Coalescence by Tim King
(230 pages of poetry)
Tim King can always be relied on to provide the perfect poetry pick-me-up that every writer longs for. ‘Coalescence’ is a glorious gallop through fifty years of jubilant, quirky and candid creativity. Linguistic larks abound as words are shaped and reshaped in all manner of unexpected ways. That is not to say that ‘Coalescence’ is merely a string of wisecracks; far from it, we are offered clear-sighted, pertinent and, at times, pithy analyses of our place on this planet.
The unassuming foreword sets the tone appropriately: it’s up to us how we proceed through this collection, he tells us, but, with Tim as our guide, why wouldn’t we wander along the same network of highways and byways that he has chosen for us? The collection’s subdivisions work well, offering a structure sturdy enough to support word and form but with sufficient flexibility to let each piece breathe.
‘Coalescence’ is an apt title in that of course things do make sense after fifty years but there is an inherent irony too in that ideas will never just fit conveniently into place: there is always another alleyway for Tim’s words to take us down, whether confessional, confrontational or conversational (or even all three). If Hamlet ponders ‘What is this quintessence of dust?’ Tim could easily reply ‘It’s a coal essence, mate,’ with a knowing wink.

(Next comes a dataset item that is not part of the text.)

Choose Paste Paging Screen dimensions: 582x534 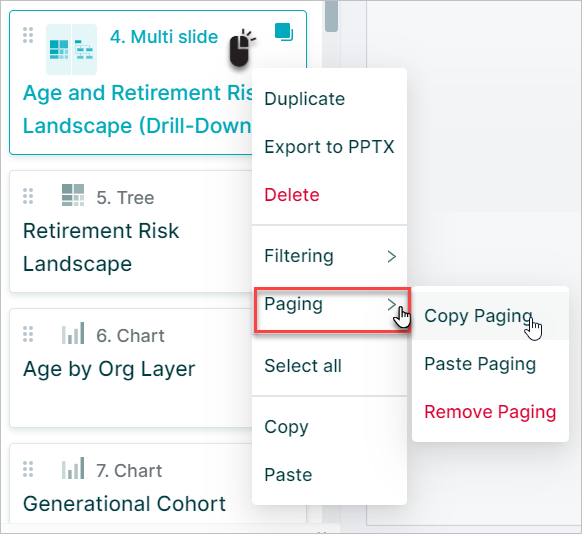click(x=480, y=364)
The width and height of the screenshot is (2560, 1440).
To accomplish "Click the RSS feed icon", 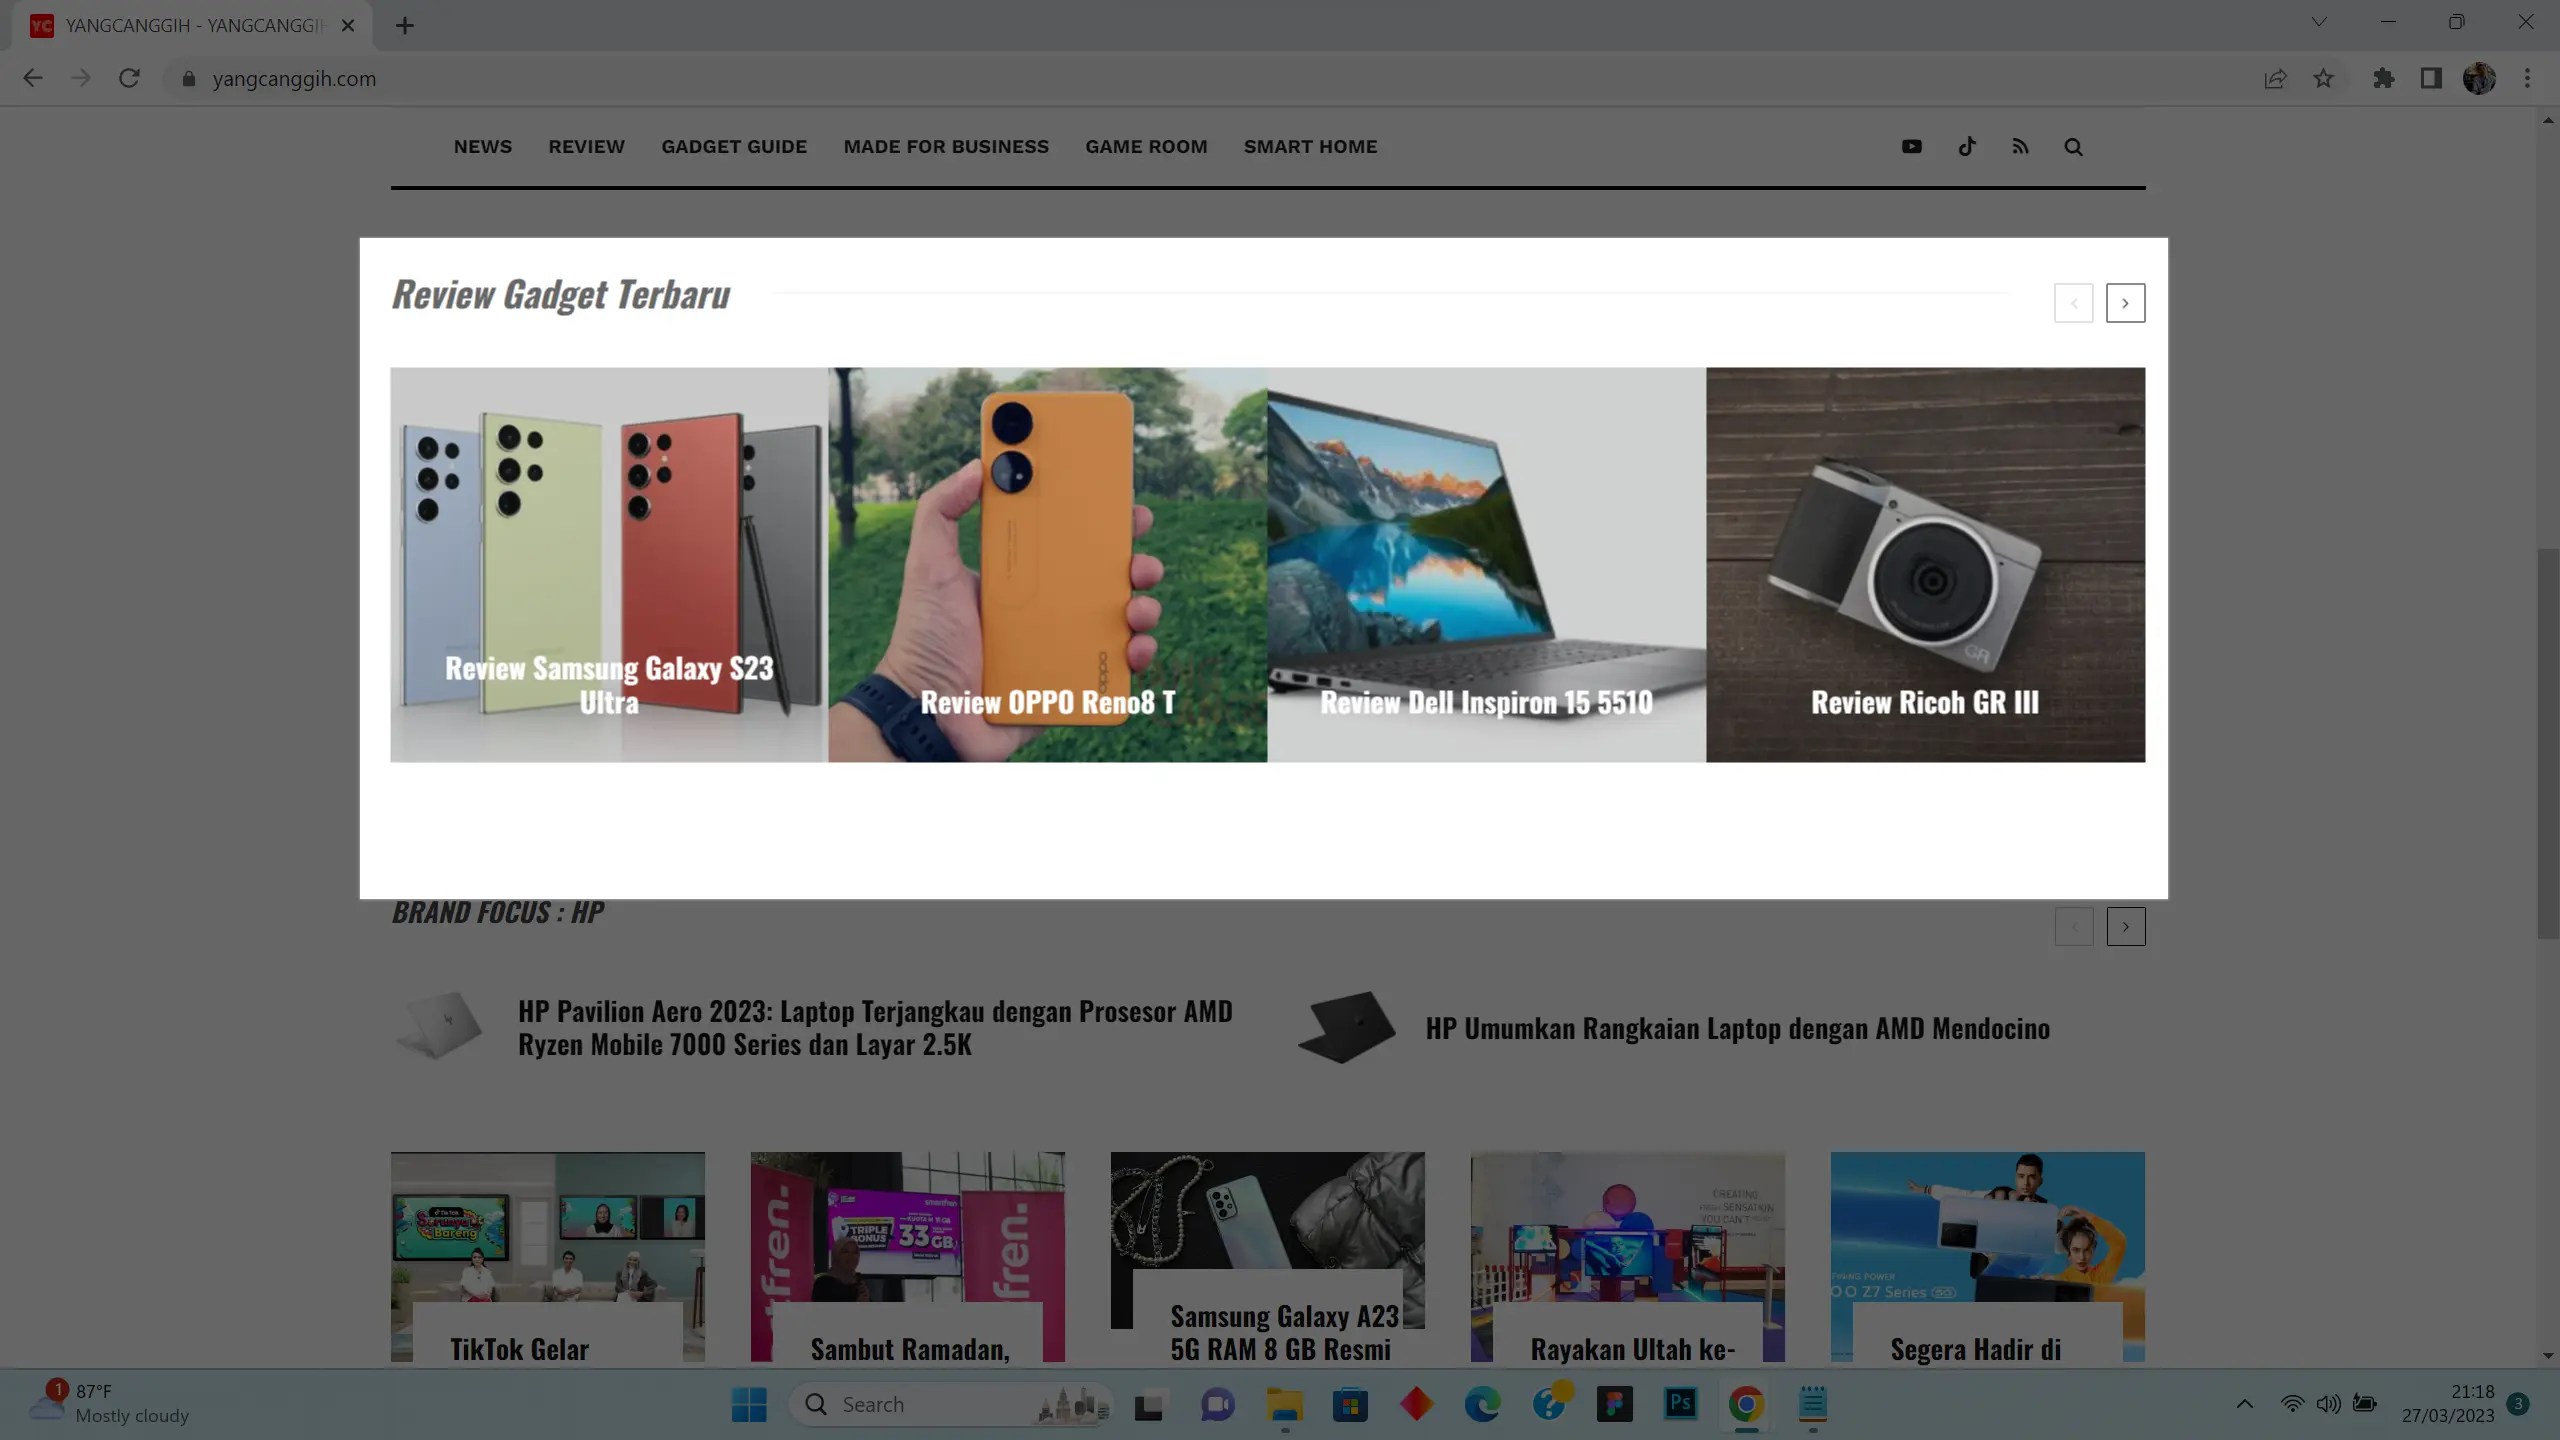I will (2020, 147).
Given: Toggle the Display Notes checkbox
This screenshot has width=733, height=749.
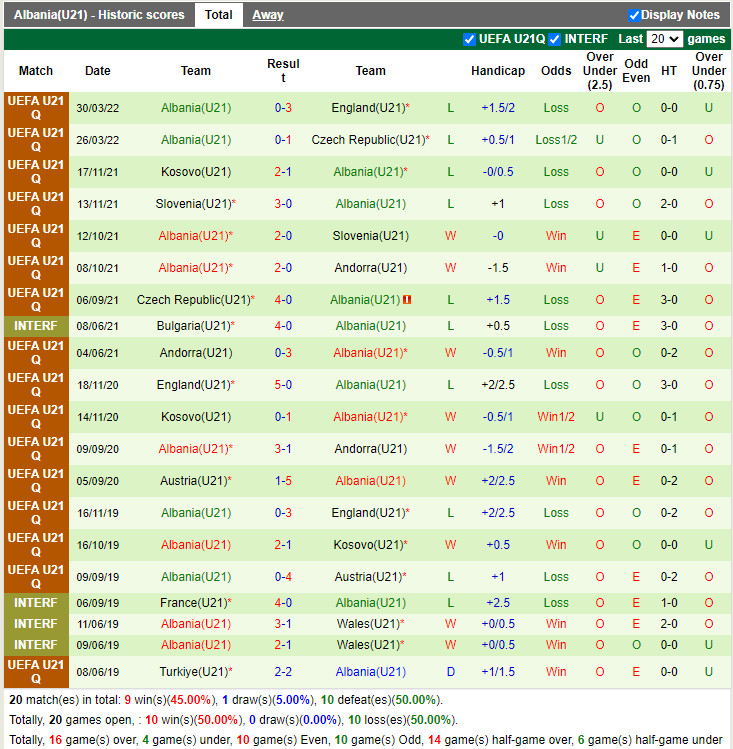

There is fun to be had in the glorious word play but, equally, searing satire rips into politicians who simply don’t care. Because, above all, this is a collection that cares – cares what we say, what we do and what we intend to leave behind us. The compelling haiku that opens the first section ‘Induction’ sets the tone perfectly. We are all ‘stupid for beauty’ in our own ways, whether rendered stupid by it and for it.
Mention of a secret night in Tuscan villa and the warning that ‘this never – never ever – leaves the room’ paves the way for Sections Three and Four where the confessional edge to his words has a sharpness that gives voice to our yearning for ‘a different dawn’, tinged inevitably with the admission that ‘we are where we have always been.’ His song lyrics in Section Five, as is the case with all good lyrics, are wonderful poetic adventures in themselves. They may be mostly in G major, as Tim wryly comments, but span a wonderful kaleidoscope of subjects from psychedelic frogmen to a well full of bones to the darling of all poets, the oxymoron.
Sections Six, Seven and Eight broaden the range further to address issues of global significance, offering yet more opportunities for sharp-eyed dissection of the problems that beset us. Section Nine, with its celebration of performance poetry, takes us back to the opening haiku in Section One. The ‘poets assemble’ again and we are still unapologetically ‘stupid for beauty’ as we recall some of the spoken word artists who have cheered us with their wit and verve.
King confesses ‘all our conversations are of endings’ and that there is nothing left for us but to head to bed. But, as his wonderful collection has proved time and time again, there is much, much more to consider and to discuss. We are not left with the sadness of parting but the relief of being able to revisit these different sections again and again. In truth, we are only at the start of our conversation and if we listen well, we might just be part of a change that helps to achieve ‘a different dawn’. Now wouldn’t that be a marvellous thing?
Clare Morris is an award-winning poet, writer and spoken word artist from south-west UK. Her poetry collection Devon Maid Walking (Jawbone Collective), nominated for The Forward Prize, was published in March 2023.